August 15, 2007 · No Comments

Photographs are perhaps the most mysterious of all the objects that make up, and thicken, the environment we recognize as modern. Photographs really are experience captured, and the camera is the ideal arm of consciousness in its acquisitive mood.

- Susan Sontag, On Photography

Recently, I was packing up, getting ready for a move to a new apartment. Going through boxes of old stuff, I found a few photos from when I was young. Sixth grade talent show, things like that. Besides the flash of memory that ensued, the recollection of time and place, the instant taken-back-ness of seeing myself as myself, less 30 or so years, I was struck by just how far our digital lives have taken us from yesterday’s analog world.

I haven’t even held a photograph for some time. Everything is on my computer, and then at least some of it ends up on Flickr.
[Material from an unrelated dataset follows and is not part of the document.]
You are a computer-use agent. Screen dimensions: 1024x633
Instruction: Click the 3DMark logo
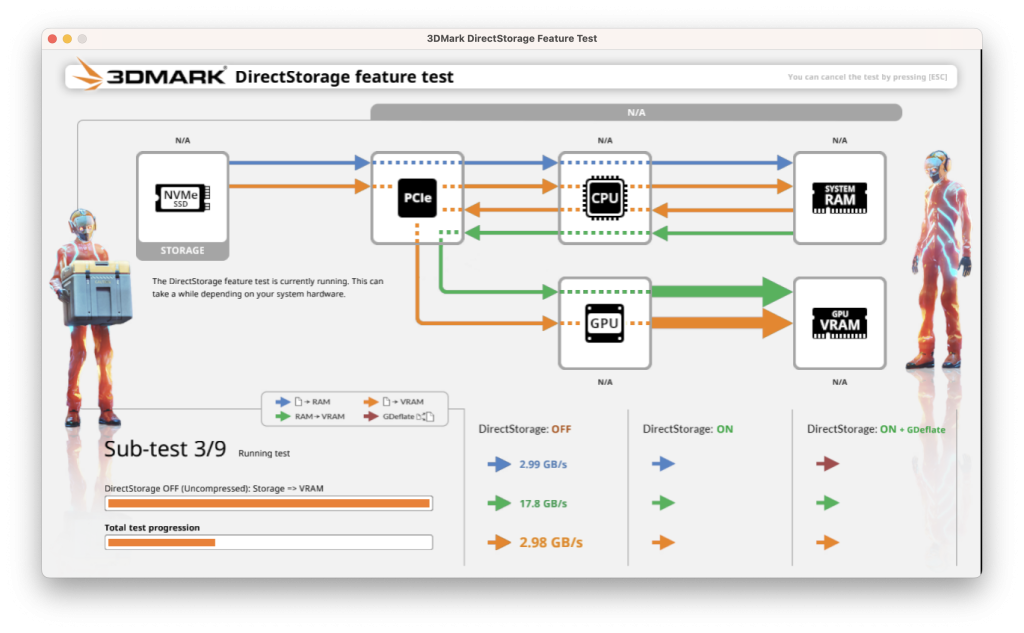point(150,76)
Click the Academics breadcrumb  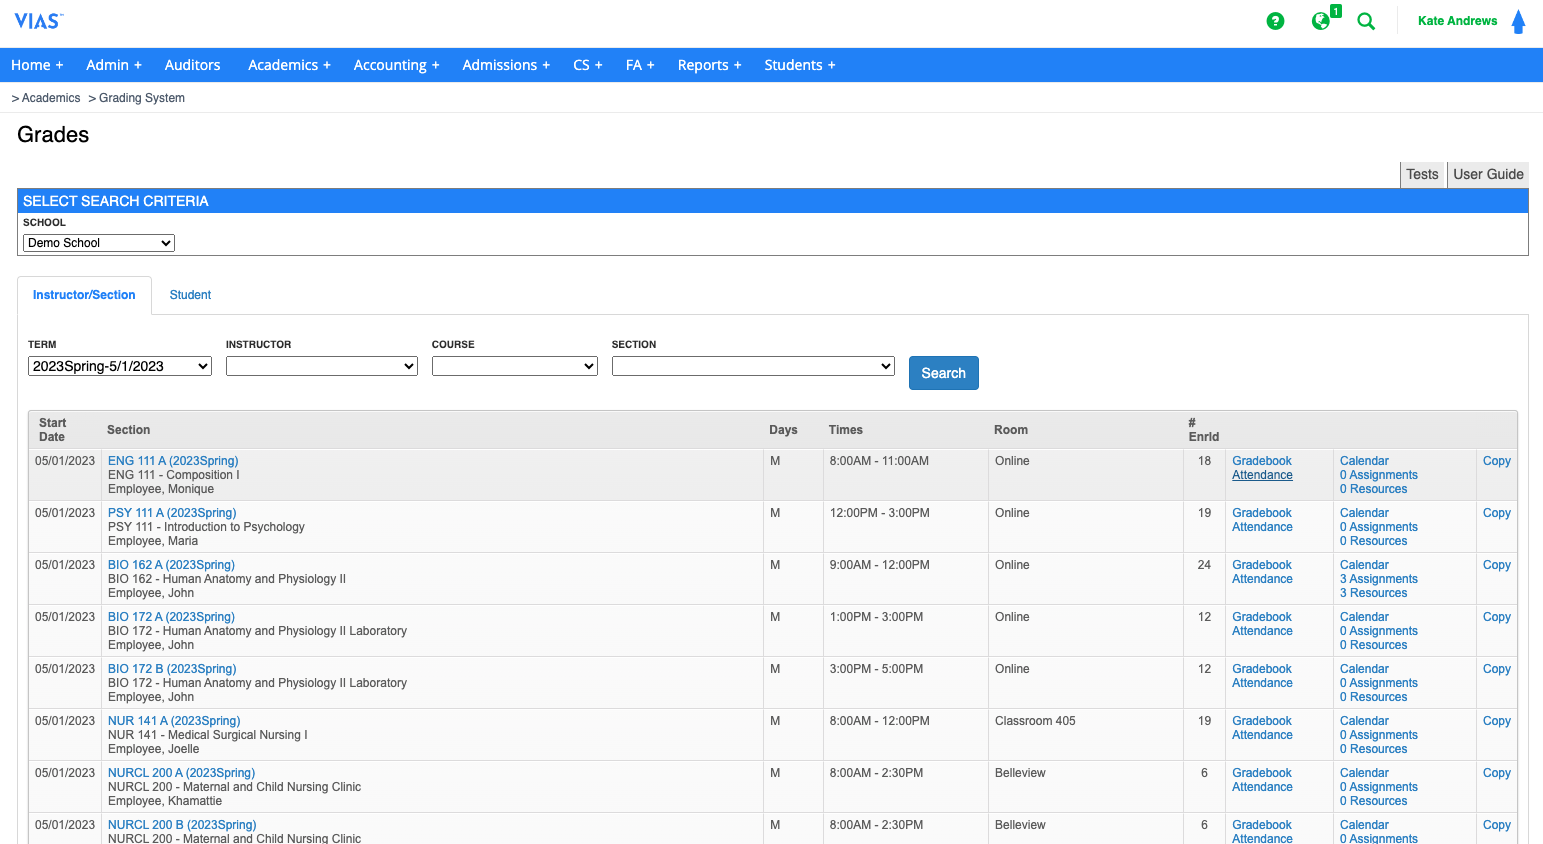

It’s become a lost ritual: going to the development lab, getting the pictures days later, flipping through them one by one.

But what’s more striking is how an *old* photo has, in Walter Benjamin’s sense of the word, “aura.” For Benjamin, aura was, in part, rooted in the uniqueness, physicality, and tactility of a media object. With the advent of photography, art was now aura-less, as the reproducibility of the medium cast aside the historical nature of that form for the “nearness” of it, enabling “the original to meet the beholder halfway.”

In this sense, the photos I found had aura. They are completely unique; no negatives exist to reproduce the images. They are, in Sontag’s words, “experience captured.” A slice of life that’s passed, not only in the temporal sense, but, had I never found the photos, perhaps from memory, as well.

And that’s something that is lost in the Age of Digital Reproducibility. There’s no finding of photos in a box; the serendipitous nature of photography is gone, perhaps forever. I’ll never “stumble across” a picture on my hard drive — it’s all labelled, and categorized.

I don’t miss those pain in the ass trips to the photomat, but I wonder if, many years from now, I’ll regret giving up the annoyances of film for the convenience of digital…?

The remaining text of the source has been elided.